This year marks the 50th Anniversary of Punishment Park. Time to see how it holds up.
Produced for $95,000 on 16mm during a two-and-a-half-week shoot, it lasted just four days in a single cinema when released in New York City. Detractors labelled it ‘paranoid’, ‘futuristic nonsense’and ‘hysterical exploitation’.
For decades, the only way Americans could see the film was access to rare 16mm prints.
Peter Watkins, of course, was no stranger to this sort of resistance – The War Game(1965) graphically depicted a nuclear attack on Kent and was banned in the UK for 20 years.
Along with Culloden(1964), the British director had developed a remarkable style, sometimes referred to as ‘docu-drama’, sometimes as ‘pseudo-documentary’ and sometimes as‘staged documentary’.
Borrowing techniques from television news crews, Watkins created an impactful but artificial cinema verité, often with non-professional actors. He directed a number of films using this technique including the 1746 destruction of the Jacobite Uprising in Scotland by the British Army (Culloden); a nuclear attack on Britain (The War Game); and Punishment Park, a planned persecution of early 1970s political dissidents, hunted down in a Californian desert by armed and murderous National Guards and police.
But documentaries – pseudo or hybrid – they are not. They are fiction films made with simulated documentary techniques. This didn’t stop the Academy of Motion Picture Arts and Sciences awarding The War Game the Oscar for Best Documentary in 1966 – itself an indicator of the power of Watkins’ films to destabilize viewer judgement.
Punishment Park is set in a parallel universe. The Vietnam War has worsened and the 1950 McCarran Internal Security Act is triggered, giving President Nixon, without authorization from Congress, the power to detain any citizen deemed a threat to national security.
One group of dissidents, clearly modelled on The Chicago Eight, are bused into the desert and put on trial for their opposition to the Vietnam War by a panel of over-ripe political reactionaries, including a prosecutor behaving like Judge Hoffman, a housewife, a dentist, a trade union official and a Professor of Sociology.
The dissidents include a pacifist, a socially-conscious female singer-songwriter, a yippie, some communists, draft-dodgers, some counter-culture ‘figures’, feminists, anti-Vietnam War protesters and some black intellectuals, one of whom is gagged and tied to a chair (like Bobby Seale).
All are presumed guilty before trial and all receive sentences from 10 to 20 years in jail. Or they can submit to three days of torture in the desert.

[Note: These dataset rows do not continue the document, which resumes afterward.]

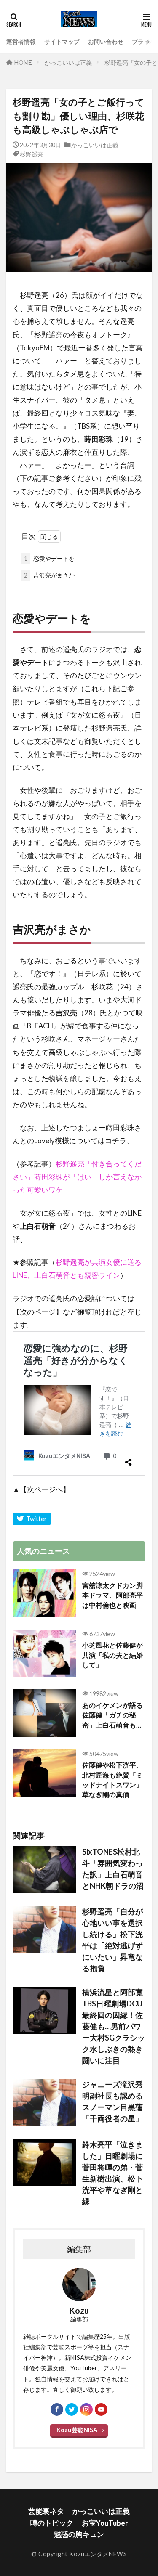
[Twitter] (32, 1519)
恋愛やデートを (49, 558)
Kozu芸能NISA (76, 2429)
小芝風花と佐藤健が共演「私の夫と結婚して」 (112, 1655)
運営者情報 (21, 41)
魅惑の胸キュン (79, 2534)
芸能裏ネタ (46, 2511)
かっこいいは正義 (68, 62)
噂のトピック (51, 2522)
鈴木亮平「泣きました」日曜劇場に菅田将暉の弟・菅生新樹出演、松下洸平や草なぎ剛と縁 (112, 2173)
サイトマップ (62, 41)
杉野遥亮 (31, 154)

Another group who has chosen the desert torture option over incarceration are forced to walk 53 miles through temperatures as high as 44 degrees Celsius to reach an American flag. They are given two hours head start before being chased down by armed police and the National Guard. If they fail, they must serve their jail sentences.
Half a century on, the ferocious Punishment Park feels anything but dated. Watkins’ mise-en-scène is as effective as any film made today and viewers in 2021 cannot escape thinking of events since the film was made - Guantánamo Bay, Abu Graib, Afghanistan, Chile, Iraq, Rodney King, the US Patriot Act, QAnon, Black Lives Matter and George Floyd to name a few.
In 1971, Watkins’ clear inspiration came from the Vietnam War era bashing of protestors at the 1968 Chicago Convention, the murders of Black Panther leaders, the murders of students by the National Guard at Kent State University and the criminal injustice foisted on The Chicago Eight.
The political polarization of today’s USA, across red and blue states, between left and right, between antifa and alt-right, between facts and lies, between news and fake news are all reflected and foretold in this remarkable work.
Some recent writers have suggested the magic realism of The Underground Railroad could be misread by Millennials who might believe the tracks and trains are historical truths.
If so, like the Academy of Motion Picture Arts and Sciences, they might also believe Punishment Park is yet another Peter Watkins ‘documentary’ rather than what it actually is – a brilliant fictional ‘alternative’ history now clearly distinguished by its desolate prescience.